To the medical field, the government controlling our access,
and our friends and family—listen closely:
chronic pain brains are unique. Therapeutic opioids restore balance for us, not euphoria, acting as a targeted tool rather than a gateway
to dependency. This directly challenges the CDC’s 2016 myth,
which wrongly conflated our needs with addiction’s dark pull,
leaving us underserved and unfairly targeted.
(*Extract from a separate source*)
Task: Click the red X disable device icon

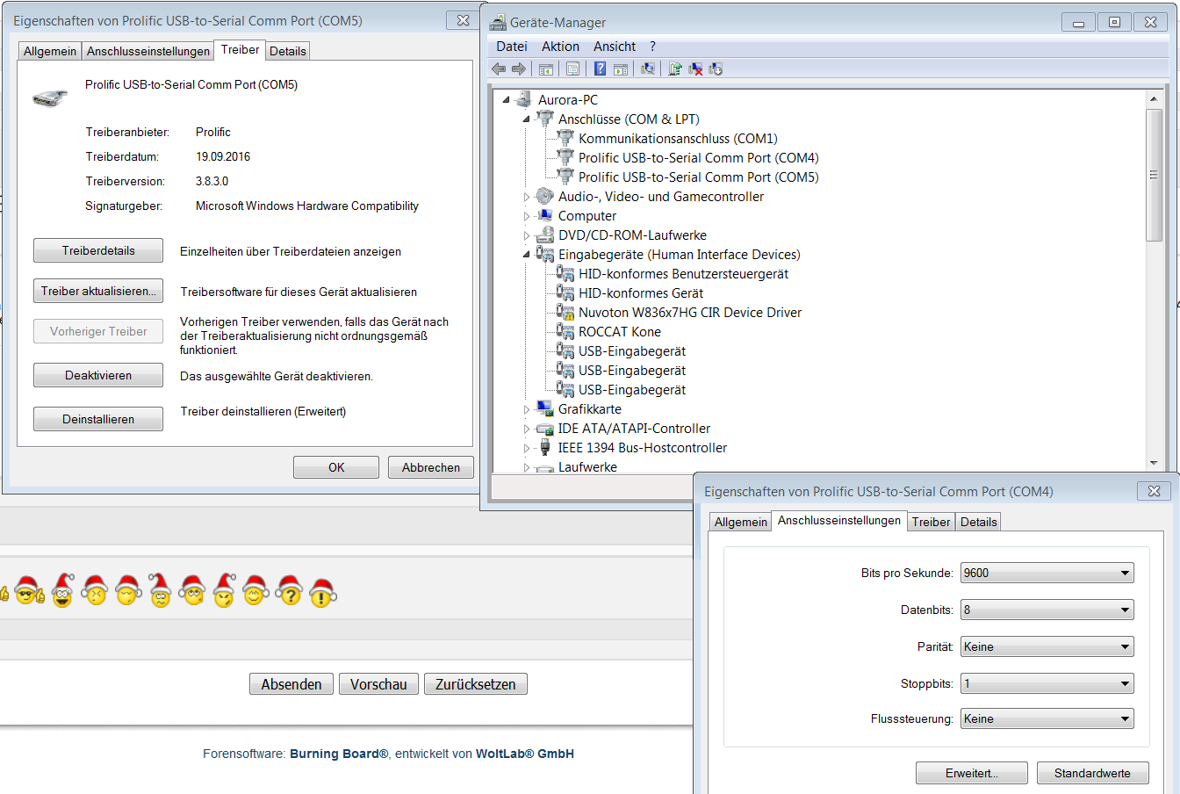Action: (695, 69)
What is this distinction about?
The reward pathway, where the limbic system releases dopamine for pleasure—like savoring a meal or chasing a runner’s high—is hijacked by addiction. Drugs like illicit fentanyl fuel a compulsive craving for that rush. Yet, for us, research shows chronic pain suppresses endorphin production and desensitizes opioid receptors, making opioids a stabilizer, not a thrill.

Our Shared Battle

This is our reality, not a game. Every day brings exhaustion,
a relentless search for answers, and judgment from those who don’t get it. But this isn’t a one player game—61 million Americans are caught in this matrix. Let’s channel our strength to advocate for
Opioid Access for Chronic Pain, and demand evidence-based treatment without barriers.

Let’s amplify our voices and push to shape policies that honor the chronic pain brain’s distinct needs!

#ReliefCantWait #PainAwarenessMonth #ChronicPain #Opioids #PainManagement #OpioidAccess #TLChronicPain💜

Tomilcox. 2025-09-22. twitter.

Very well expressed! Depriving pain sufferers of relief is wrong.